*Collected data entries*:
______

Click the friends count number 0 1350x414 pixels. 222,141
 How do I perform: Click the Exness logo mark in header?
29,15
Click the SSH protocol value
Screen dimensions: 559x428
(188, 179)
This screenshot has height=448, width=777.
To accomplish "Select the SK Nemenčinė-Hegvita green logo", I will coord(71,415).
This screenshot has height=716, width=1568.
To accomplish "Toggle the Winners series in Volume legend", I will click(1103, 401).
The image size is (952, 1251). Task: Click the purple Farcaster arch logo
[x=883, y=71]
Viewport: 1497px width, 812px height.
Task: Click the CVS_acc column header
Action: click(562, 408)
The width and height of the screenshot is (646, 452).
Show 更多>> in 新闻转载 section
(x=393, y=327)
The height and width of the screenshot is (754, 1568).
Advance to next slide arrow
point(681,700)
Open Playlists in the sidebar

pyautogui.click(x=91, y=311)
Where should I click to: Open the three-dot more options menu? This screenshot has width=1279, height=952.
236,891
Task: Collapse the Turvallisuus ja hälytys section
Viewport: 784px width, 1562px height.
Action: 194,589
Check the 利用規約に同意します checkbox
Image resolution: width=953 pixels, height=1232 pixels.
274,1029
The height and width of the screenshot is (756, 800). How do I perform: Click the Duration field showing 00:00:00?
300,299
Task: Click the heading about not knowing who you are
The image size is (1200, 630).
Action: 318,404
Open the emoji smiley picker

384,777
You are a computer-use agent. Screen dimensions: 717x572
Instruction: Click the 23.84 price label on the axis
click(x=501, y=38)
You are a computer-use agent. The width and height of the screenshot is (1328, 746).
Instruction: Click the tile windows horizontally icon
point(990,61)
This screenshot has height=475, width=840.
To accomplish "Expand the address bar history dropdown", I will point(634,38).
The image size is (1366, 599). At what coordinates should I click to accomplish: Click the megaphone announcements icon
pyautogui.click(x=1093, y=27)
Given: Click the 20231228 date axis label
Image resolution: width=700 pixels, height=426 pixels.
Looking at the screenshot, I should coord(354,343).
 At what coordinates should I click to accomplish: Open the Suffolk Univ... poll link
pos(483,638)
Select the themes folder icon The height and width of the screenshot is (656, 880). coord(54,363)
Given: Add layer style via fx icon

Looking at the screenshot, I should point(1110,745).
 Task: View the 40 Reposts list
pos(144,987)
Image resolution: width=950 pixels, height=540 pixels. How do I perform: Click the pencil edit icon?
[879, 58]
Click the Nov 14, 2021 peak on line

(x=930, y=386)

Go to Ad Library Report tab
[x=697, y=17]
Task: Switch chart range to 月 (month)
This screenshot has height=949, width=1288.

______

*The problem*:
Wherever the word "agent" appears in the records above, copy that line.

*Output of the exercise*:
You are a computer-use agent. Screen dimensions: 717x572
You are a computer-use agent. The width and height of the screenshot is (1328, 746).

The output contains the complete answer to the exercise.